╭─ Provided text

QUESTION: What's the largest genome that end-users have assembled with RAVEN?

lbcb-sci / raven

De novo genome assembler for long uncorrected reads

MIT License

202 stars 21 forks source link

QUESTION: What's the largest genome that end-users have assembled with RAVEN? #36

Open cement-head opened 3 years ago

cement-head commented 3 years ago

What's the largest genome that end-users have assembled with RAVEN?
Did you use the GPU version (built for CUDA/GPU)
What were your options, if any?
How long did it take?
Approximately how big was your computer?

rvaser commented 3 years ago

Here is the preprint: https://www.biorxiv.org/content/10.1101/2020.08.07.242461v1. Although, the version in the benchmark is 1.1.10, and versions 1.3.0 and upwards use far less memory. We should update the preprint soon. Answers:

I think 3Gbp (haploid) size, not sure tho.
We did not benchmark with CUDA enabled.
No additional options, only number of threads.

╰─

_Exercise tasks_
• A. In the RAVEN issue thread, condense the paragraph beginning "Here is the preprint" into a short bulleted list that keeps its main facts.
• B. According to the RAVEN issue thread, which RAVEN version does the preprint benchmark use?
The records play no part in this work.

╭─ Data section

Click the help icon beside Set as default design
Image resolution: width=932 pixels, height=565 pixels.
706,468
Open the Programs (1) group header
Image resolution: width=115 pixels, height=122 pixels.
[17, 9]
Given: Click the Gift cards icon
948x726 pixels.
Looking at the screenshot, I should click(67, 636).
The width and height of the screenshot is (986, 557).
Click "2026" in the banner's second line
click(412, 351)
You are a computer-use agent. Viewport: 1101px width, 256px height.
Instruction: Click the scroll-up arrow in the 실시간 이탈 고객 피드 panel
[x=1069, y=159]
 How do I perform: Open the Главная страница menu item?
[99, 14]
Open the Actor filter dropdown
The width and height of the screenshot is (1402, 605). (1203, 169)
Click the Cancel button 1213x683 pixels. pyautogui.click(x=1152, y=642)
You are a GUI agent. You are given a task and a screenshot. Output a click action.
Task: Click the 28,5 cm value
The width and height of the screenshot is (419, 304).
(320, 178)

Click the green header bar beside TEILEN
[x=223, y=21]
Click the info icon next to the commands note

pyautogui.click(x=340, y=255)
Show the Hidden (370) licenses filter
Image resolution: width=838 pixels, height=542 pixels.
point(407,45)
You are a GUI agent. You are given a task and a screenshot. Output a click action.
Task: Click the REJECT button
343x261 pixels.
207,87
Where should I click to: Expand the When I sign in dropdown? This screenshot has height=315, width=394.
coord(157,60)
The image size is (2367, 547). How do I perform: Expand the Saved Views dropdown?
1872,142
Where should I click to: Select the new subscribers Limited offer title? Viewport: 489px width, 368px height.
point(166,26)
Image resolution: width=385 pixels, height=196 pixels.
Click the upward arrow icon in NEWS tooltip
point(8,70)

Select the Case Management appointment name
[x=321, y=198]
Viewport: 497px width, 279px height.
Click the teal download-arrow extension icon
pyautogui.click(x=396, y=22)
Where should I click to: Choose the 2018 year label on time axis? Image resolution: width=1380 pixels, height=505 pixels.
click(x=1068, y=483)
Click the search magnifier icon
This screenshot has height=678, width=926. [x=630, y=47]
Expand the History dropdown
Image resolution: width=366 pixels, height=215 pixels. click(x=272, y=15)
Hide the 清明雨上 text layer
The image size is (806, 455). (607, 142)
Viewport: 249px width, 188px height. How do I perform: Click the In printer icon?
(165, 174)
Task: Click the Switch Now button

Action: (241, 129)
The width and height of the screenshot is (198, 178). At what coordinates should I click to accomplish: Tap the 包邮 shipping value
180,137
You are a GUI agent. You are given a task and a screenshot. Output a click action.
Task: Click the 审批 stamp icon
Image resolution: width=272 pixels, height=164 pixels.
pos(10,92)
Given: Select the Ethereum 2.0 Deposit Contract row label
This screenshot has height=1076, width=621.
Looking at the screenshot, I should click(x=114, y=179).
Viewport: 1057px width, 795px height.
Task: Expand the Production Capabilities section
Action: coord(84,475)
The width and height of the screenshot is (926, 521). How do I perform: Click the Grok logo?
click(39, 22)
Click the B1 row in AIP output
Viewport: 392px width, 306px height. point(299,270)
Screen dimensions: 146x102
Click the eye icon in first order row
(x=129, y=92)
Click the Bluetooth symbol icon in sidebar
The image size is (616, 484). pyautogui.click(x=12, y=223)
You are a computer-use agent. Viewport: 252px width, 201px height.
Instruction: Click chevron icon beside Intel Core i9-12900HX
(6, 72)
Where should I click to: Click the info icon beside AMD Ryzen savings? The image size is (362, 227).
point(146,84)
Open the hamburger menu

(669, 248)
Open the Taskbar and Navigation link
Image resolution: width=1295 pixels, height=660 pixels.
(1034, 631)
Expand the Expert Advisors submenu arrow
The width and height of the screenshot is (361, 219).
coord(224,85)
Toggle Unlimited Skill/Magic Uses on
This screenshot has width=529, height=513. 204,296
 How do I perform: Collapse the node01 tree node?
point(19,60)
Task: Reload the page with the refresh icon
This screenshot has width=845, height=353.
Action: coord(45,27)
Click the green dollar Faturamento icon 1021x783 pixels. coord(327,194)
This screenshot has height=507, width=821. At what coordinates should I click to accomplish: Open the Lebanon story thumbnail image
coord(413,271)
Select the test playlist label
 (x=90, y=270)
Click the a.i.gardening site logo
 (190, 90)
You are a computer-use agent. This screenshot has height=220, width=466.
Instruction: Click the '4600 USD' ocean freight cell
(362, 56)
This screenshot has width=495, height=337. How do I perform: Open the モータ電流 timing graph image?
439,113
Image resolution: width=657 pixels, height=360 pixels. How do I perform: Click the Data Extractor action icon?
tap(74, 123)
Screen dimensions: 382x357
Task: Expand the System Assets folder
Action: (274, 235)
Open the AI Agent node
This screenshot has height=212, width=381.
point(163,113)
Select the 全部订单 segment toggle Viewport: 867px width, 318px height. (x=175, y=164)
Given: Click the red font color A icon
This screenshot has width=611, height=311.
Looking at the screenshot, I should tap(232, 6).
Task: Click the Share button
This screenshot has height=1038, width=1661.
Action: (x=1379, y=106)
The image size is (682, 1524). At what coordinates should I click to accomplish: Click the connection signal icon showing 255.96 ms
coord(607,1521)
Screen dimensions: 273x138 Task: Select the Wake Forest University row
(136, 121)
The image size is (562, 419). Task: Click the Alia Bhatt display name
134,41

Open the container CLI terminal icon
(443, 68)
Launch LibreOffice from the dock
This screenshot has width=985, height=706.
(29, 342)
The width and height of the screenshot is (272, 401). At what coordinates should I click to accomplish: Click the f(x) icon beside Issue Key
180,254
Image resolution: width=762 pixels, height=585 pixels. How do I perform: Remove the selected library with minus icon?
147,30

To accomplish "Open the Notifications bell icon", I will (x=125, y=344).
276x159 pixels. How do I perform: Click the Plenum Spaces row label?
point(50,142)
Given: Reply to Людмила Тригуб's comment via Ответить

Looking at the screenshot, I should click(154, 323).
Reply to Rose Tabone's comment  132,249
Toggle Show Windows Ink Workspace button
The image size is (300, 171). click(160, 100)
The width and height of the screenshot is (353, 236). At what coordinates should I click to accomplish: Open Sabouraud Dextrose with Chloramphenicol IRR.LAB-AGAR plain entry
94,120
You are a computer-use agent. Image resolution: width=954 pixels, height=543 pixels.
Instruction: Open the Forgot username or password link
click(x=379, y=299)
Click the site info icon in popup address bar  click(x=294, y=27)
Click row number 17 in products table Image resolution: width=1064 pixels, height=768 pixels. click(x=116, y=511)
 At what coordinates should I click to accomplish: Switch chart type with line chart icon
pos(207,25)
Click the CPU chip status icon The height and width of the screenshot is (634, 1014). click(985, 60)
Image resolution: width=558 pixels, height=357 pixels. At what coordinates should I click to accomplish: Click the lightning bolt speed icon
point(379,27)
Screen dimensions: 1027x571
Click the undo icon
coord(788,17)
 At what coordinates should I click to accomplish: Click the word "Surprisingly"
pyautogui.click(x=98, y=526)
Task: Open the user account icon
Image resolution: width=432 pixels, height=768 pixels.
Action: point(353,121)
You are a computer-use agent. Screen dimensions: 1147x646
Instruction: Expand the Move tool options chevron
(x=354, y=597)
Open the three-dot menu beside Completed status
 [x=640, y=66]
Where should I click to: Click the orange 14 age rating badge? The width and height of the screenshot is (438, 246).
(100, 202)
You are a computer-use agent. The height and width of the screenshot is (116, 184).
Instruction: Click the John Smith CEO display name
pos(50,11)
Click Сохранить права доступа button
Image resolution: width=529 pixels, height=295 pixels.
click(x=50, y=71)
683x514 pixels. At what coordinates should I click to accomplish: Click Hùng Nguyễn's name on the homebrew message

╰─

_Answers by task_
• A.
- Preprint: https://www.biorxiv.org/content/10.1101/2020.08.07.242461v1
- The benchmark used version 1.1.10.
- Versions 1.3.0 and later use far less memory.
- The preprint should be updated soon.

• B. Version 1.1.10.